Esta semana el nombre de Rojas volvió a sonar mediáticamente. El pasado martes, la fiscal general, Luz Adriana Camargo, aseguró ante los medios de comunicación que Rojas, ahora testigo clave del caso contra Roa, recibió amenazas de muerte y que estaban evaluando qué medidas tomar para proteger su vida.
Rojas le pidió a la Fiscalía investigar quién habría ordenado a los miembros de su esquema de seguridad entregar información en tiempo real sobre sus movimientos, reuniones y contactos. Además, le entregó un video a la Fiscalía en el que se observa cómo varios hombres interceptan su camioneta y huyen al notar que él no se encontraba en el vehículo.

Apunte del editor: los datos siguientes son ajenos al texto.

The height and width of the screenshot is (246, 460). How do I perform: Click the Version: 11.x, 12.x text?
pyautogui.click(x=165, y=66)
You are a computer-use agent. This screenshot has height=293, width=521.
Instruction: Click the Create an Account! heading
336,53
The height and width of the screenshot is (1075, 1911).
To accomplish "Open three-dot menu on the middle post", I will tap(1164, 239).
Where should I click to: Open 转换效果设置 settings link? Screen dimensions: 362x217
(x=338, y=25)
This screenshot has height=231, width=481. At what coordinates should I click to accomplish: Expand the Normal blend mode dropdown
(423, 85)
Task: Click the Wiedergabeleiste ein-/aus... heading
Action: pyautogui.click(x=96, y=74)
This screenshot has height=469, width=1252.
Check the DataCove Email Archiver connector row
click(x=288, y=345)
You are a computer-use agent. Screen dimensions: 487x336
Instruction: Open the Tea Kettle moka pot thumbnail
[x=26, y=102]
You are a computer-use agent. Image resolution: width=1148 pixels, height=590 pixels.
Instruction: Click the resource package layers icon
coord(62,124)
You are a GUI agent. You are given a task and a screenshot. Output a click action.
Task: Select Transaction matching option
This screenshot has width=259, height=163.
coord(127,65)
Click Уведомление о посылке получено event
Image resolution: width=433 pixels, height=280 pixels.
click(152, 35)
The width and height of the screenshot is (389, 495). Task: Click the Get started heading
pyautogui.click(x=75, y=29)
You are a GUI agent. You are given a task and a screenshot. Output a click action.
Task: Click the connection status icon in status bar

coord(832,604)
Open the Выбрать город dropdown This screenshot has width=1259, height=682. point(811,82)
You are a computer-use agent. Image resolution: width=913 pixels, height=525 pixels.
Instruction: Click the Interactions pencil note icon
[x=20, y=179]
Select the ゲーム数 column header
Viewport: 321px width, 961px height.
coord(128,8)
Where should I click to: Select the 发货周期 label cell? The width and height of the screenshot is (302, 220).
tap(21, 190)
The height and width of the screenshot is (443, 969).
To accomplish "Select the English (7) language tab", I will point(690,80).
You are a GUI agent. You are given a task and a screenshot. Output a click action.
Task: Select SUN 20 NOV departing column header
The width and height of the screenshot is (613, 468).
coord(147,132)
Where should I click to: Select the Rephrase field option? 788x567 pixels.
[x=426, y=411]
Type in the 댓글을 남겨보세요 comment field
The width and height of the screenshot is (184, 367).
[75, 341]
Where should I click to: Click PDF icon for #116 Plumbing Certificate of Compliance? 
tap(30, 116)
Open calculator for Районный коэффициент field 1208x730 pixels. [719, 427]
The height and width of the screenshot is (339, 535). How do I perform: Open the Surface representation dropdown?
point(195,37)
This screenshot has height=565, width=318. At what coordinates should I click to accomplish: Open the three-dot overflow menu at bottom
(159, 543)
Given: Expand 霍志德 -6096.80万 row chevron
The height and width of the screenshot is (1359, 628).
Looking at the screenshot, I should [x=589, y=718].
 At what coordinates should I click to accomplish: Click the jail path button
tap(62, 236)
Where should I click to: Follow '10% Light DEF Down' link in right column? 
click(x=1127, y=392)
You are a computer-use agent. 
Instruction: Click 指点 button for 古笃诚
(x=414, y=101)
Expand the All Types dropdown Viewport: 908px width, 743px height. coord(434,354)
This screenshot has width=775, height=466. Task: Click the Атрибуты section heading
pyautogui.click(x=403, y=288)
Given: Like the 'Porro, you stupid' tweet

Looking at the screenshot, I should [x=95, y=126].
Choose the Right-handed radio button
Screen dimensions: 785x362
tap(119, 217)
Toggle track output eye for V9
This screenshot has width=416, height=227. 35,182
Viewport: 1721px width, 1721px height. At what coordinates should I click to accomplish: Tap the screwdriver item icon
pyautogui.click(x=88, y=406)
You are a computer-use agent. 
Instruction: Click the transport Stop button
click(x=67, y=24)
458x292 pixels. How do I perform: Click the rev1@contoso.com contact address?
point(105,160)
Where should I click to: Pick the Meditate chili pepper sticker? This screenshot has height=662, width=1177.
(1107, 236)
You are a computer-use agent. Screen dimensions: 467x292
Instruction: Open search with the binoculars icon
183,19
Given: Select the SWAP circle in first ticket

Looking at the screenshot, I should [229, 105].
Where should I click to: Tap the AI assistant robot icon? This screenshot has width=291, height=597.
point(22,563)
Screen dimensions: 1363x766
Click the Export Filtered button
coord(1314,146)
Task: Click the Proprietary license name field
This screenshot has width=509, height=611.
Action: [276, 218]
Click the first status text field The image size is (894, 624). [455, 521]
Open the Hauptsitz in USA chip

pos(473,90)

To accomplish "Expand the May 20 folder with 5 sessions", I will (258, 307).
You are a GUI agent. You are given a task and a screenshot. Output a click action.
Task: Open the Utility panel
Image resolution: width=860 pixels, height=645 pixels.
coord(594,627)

El segundo expediente contra Roa está relacionado con su rol de gerente en la campaña de Petro Presidente de 2022. Es decir, era el responsable directo del manejo de los recursos que se movían a su interior. En noviembre de 2025, el Consejo Nacional Electoral (CNE) concluyó que la campaña habría superado los límites legales de financiación en varios eventos y gastos, incluyendo logística y transporte. En esa decisión, el CNE compulsó copias a la Fiscalía para que investigara posibles delitos, entre ellos Ricardo Roa, precisamente por su papel como gerente.
Ahora justamente por estos hechos, el próximo 8 de abril se llevará a cabo la audiencia de imputación contra Roa por la presunta violación de topes de la campaña, una diligencia clave en la que la Fiscalía expondrá sus pruebas y que marcará un punto de inflexión en el caso contra la cabeza de Ecopetrol.